Ma le immagini che portano alla tragica conclusione sono di grande forza, il recupero di una straziante coscienza dell’uomo e la conseguente disperazione per la nuova perdita della presunta madre risulta credibile ed efficace, l’immagine della ricomposizione nella morte del nucleo familiare a lui sconosciuto, cui si aggiunge un presunto fratello suicidatosi per i debiti, è poeticamente intensa, e terribili e raggelanti sono le sequenze che descrivono la sua autopunizione.

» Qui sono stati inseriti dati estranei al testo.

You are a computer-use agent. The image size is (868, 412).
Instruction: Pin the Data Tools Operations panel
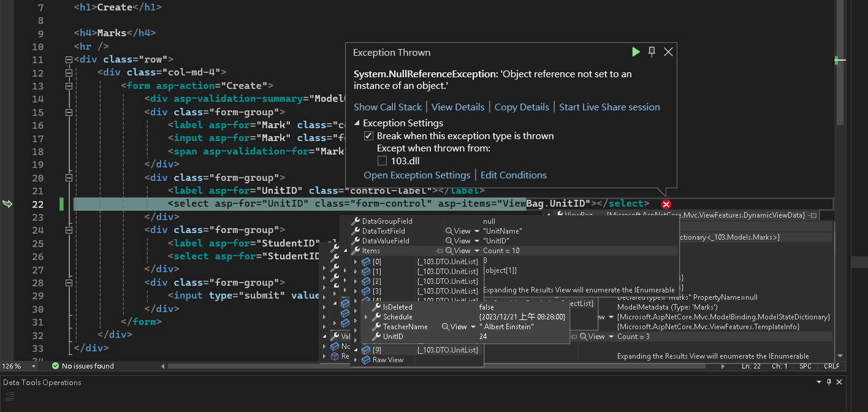tap(829, 382)
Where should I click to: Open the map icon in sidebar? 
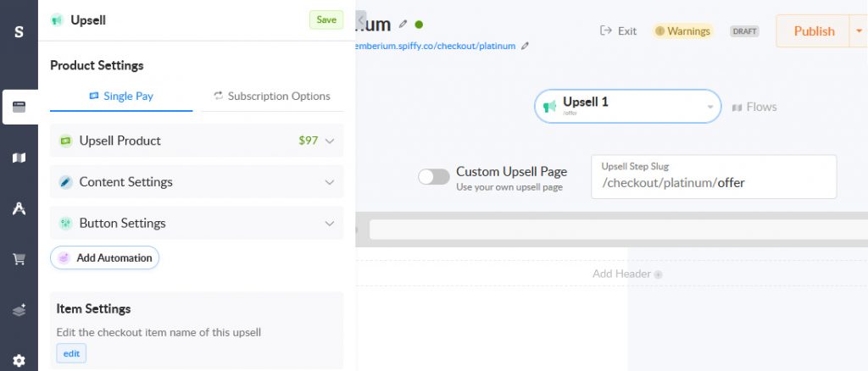(x=19, y=158)
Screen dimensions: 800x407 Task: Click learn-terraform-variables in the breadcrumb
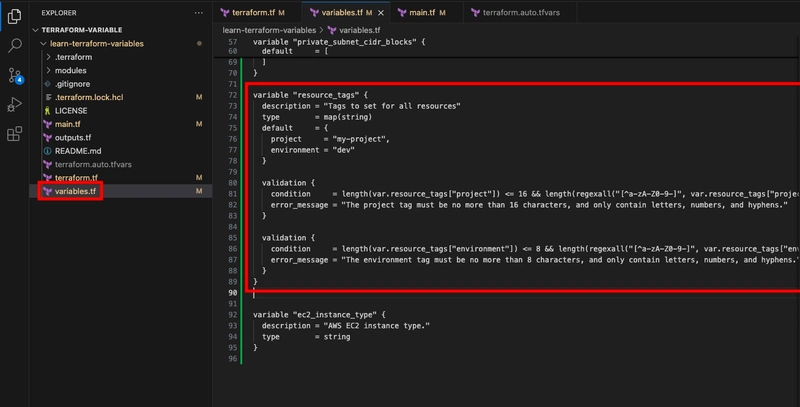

La poetica del cinema di Kim Ki Duk trova la sua ennesima conferma: viviamo in un mondo spietato, in cui gli uomini e le donne si aggirano come zombies privi di anima, dove i valori imperanti sono costituiti dal danaro, dal sesso e dalla prevaricazione violenta, mentre la solidarietà umana è scomparsa, e gli umili sono destinati a soccombere. Potrebbe forse sopravvivere una speranza: essa passa attraverso il recupero doloroso di una spiritualità, di un senso religioso dell’esistenza, ma il pessimismo dell’Autore sottolinea comunque la ciclicità dei comportamenti umani, considerando abiezione e redenzione come elementi della vita stessa, destinati a rincorrersi ed a non concludersi mai, in una sorta di eterno ritorno. Il tutto, in questo suo ultimo film, condito con un tono a volte melodrammatico e volutamente sopra le righe, cui si contrappone una certa dose di ironia.